WORK TO DO: Repeat each of the rows below word for word, but leave out the pictures.

DATA IN THIS EXERCISE:
————

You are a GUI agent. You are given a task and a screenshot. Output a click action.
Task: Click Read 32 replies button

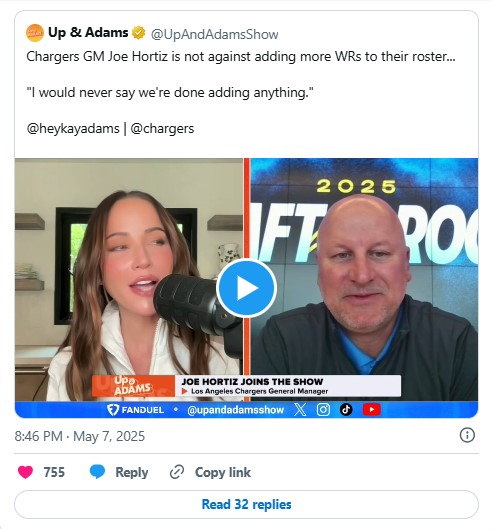(246, 504)
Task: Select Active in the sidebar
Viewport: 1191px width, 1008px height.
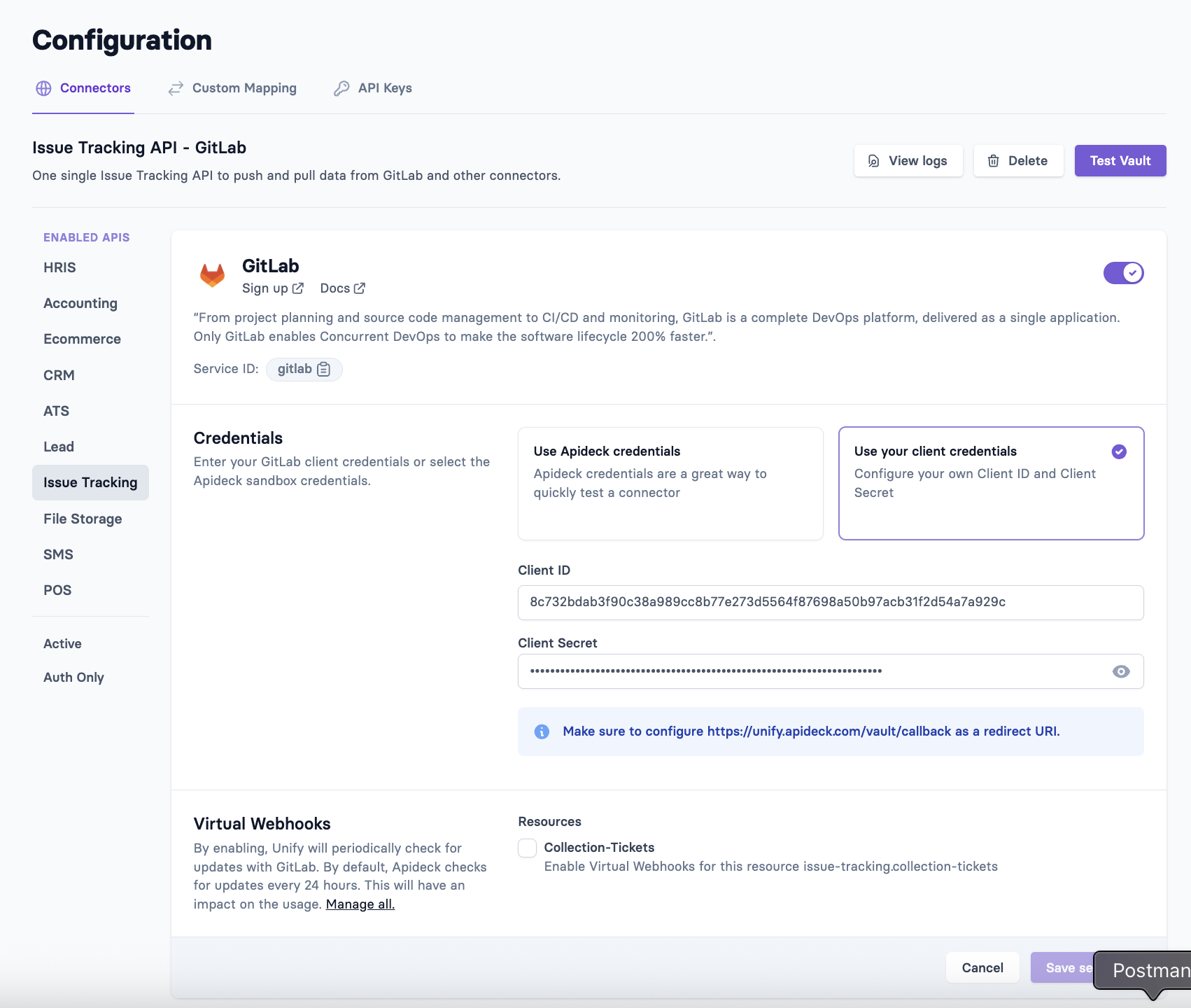Action: 62,643
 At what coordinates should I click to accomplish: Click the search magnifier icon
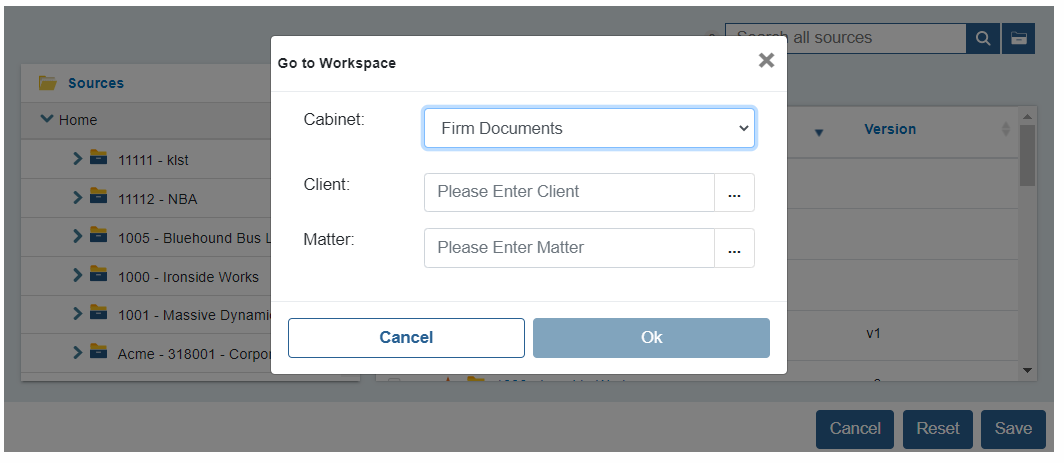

————

RESPONSE:
You are a GUI agent. You are given a task and a screenshot. Output a click action.
Task: Click Read 32 replies button

(246, 504)
Task: Select Active in the sidebar
Viewport: 1191px width, 1008px height.
Action: 62,643
 At what coordinates should I click to accomplish: Click the search magnifier icon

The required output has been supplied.